In English

Blessed or Accursed ‘Why?’ (Nikolaos of Mesogaias and Lavreotikis)

15 Ιουνίου 2016

Blessed or Accursed ‘Why?’ (Nikolaos of Mesogaias and Lavreotikis)

Blessed ‘whys’.

It’s a question that’s so common, so profound, so powerful in its expression and so difficult to answer. It’s a question that’s so true, so human, so demanding, but one which, by its nature, is difficult to deal with in words, it’s not expressed through the mouth, it doesn’t fit into words, it’s not something to express in front of an audience, much less is it answerable by single words from people supposedly in the know to others who are patently suffering. It may be the outstanding issue on which there can’t and shouldn’t be any speeches. It’s too deep for us ever to be truly aware of it. It’s too painful to for us to countenance as bearable. It’s too personal to be set in the firmament of public discourse. It may even be that this question hurts more than the occasion that gave rise to it. Because we all know that there’s no easy answer. Yet it’s so persistent and true.

mesogaias

‘Why me, God?’ The question rings in my ears and resonates deep in my heart. It’s the question of every parent whose child is suffering, or every person who’s been stricken by an incurable disease. How can this question be turned into the subject of a speech, of advice, opinion or response?

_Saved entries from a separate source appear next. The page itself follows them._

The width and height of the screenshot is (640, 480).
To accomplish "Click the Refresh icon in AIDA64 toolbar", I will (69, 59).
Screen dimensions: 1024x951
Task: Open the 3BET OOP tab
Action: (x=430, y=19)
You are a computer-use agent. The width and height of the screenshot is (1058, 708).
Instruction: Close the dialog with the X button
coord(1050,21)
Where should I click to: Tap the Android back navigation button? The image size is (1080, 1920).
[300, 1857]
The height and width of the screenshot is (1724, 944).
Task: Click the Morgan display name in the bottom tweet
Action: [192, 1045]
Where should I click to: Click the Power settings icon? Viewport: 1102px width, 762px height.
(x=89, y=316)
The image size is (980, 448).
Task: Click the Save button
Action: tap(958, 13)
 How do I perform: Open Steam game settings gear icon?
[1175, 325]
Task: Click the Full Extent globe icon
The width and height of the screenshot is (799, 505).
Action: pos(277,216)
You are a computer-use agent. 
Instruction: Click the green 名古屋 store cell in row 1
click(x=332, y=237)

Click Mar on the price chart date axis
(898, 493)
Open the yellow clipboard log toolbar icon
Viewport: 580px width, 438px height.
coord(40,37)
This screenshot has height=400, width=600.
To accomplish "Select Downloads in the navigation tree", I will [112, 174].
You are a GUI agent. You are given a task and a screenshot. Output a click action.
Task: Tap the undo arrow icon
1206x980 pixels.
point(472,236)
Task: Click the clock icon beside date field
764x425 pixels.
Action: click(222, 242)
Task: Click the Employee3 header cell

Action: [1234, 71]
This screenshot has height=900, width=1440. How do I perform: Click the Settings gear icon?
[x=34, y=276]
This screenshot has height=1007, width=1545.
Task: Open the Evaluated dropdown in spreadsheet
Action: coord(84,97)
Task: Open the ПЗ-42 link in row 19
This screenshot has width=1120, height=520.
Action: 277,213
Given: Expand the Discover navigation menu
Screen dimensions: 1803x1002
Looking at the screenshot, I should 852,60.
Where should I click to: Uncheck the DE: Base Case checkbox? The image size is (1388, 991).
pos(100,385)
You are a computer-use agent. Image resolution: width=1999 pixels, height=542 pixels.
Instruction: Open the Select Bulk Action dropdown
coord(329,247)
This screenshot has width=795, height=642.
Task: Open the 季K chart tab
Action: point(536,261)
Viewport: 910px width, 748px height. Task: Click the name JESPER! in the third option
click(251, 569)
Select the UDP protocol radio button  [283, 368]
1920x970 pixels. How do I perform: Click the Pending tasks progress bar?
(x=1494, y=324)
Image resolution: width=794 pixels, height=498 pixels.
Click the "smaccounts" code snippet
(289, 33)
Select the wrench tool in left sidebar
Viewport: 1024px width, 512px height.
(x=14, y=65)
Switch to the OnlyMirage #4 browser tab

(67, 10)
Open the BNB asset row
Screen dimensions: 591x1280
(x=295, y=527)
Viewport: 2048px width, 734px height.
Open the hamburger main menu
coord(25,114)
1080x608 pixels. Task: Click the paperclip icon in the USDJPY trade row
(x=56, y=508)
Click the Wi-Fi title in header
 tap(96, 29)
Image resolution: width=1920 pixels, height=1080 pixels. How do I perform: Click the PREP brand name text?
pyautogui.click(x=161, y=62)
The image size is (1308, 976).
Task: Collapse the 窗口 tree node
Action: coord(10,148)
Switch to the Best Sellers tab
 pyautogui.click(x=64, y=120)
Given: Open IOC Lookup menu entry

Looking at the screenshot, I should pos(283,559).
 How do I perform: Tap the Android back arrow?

The question is continually posed and answered only with tears, not words, with feelings, not thoughts, with silence, not opinions, with empathy, not answers. What are we to do? Often the eyes are more eloquent than the mouth, sighing more profound than thought and a painful questioning is more expressive of the truth than any answer.

Why?

Why pain? Why injustice, why the children, why so soon, why in this way, why is the indescribable joy of their innocent presence succeeded by unbearable pain? Why? And if it’s for our unknown good, why is this good so bitter?

Why me?

What did I do wrong? Where do I start to look inside myself for the unknown cause? And if I’m to blame, can I not do anything to put things right? And what’s the reason that that innocent little creature should suffer because of me? That seems to me impossible to bear. I’m in danger of losing the little, weak faith that I have. In the end, what good comes of all this?

Why me, God?

Am I not your child? Aren’t you the God of love? What connection can there be between your love and my suffering? How is your scourging going to attract me? How’s your kindness linked to the inscrutable logic of pain, to grief, to the possibility of being exposed to something outrageous.